Josef Purk im Altenheim Maria Rast verabschiedet
570 WN-Vorleserunden

Telgte -

18 Jahre lang hat Josef Purk den Senioren im Altenheim Maria Rast aus den Westfälischen Nachrichten vorgelesen. Jetzt wurde er verabschiedet.

Donnerstag, 07.06.2018, 17:00 Uhr

Josef Purk (hinten r.) wurde von Einrichtungsleiterin Monika Manthey (hinten r.) verabschiedet. Dieter Köcher (hinten l.) übernimmt die Vorleserunde.
Josef Purk (hinten r.) wurde von Einrichtungsleiterin Monika Manthey (hinten r.) verabschiedet. Dieter Köcher (hinten l.) übernimmt die Vorleserunde.
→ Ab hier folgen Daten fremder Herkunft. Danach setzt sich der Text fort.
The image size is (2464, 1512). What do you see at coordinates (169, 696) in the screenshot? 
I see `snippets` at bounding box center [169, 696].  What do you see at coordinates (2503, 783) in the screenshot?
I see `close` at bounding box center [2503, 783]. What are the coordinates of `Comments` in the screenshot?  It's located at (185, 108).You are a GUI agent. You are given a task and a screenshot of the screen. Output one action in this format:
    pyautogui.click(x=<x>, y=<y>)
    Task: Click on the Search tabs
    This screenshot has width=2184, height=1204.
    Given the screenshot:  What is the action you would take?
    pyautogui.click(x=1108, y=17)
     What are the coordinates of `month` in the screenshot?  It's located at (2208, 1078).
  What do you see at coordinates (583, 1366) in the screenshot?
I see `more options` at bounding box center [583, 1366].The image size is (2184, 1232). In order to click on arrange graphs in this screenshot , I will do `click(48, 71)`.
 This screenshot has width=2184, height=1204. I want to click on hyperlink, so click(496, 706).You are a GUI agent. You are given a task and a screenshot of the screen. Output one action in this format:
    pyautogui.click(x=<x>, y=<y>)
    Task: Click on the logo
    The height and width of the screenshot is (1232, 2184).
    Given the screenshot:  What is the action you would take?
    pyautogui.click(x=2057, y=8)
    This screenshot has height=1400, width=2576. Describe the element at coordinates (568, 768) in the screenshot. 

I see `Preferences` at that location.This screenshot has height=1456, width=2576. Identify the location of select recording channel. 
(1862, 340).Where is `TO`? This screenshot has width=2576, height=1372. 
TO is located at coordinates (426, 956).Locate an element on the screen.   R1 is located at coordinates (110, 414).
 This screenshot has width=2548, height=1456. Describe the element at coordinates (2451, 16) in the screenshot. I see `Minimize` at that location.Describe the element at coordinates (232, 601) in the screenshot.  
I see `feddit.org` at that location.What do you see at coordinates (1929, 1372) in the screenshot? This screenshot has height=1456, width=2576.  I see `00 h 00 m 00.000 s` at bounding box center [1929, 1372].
Josef Purk wurde am Dienstag im Altenheim Maria Rast von den Teilnehmern seiner Zeitungsrunde, der Einrichtungsleitung, der Pflegedienstleitung und dem Sozialen Dienst verabschiedet.

Seit dem 21. November 2000 erschien der pensionierte Lehrer Josef Purk jeden Dienstag im Seniorenheim Maria Rast, um den Bewohnern aus den Westfälischen Nachrichten vorzulesen. Diese „Nachrichtenstunde“ wurde von ihm akribisch vorbereitet. „Ich sichte die Zeitung die ganze Woche und überlege mir, was für die Senioren interessant sein könnte“, berichtete er. Die Vielfalt der Themen beinhaltete lokale, regionale und sportliche Berichterstattung. Auch Politik war nicht ausgenommen.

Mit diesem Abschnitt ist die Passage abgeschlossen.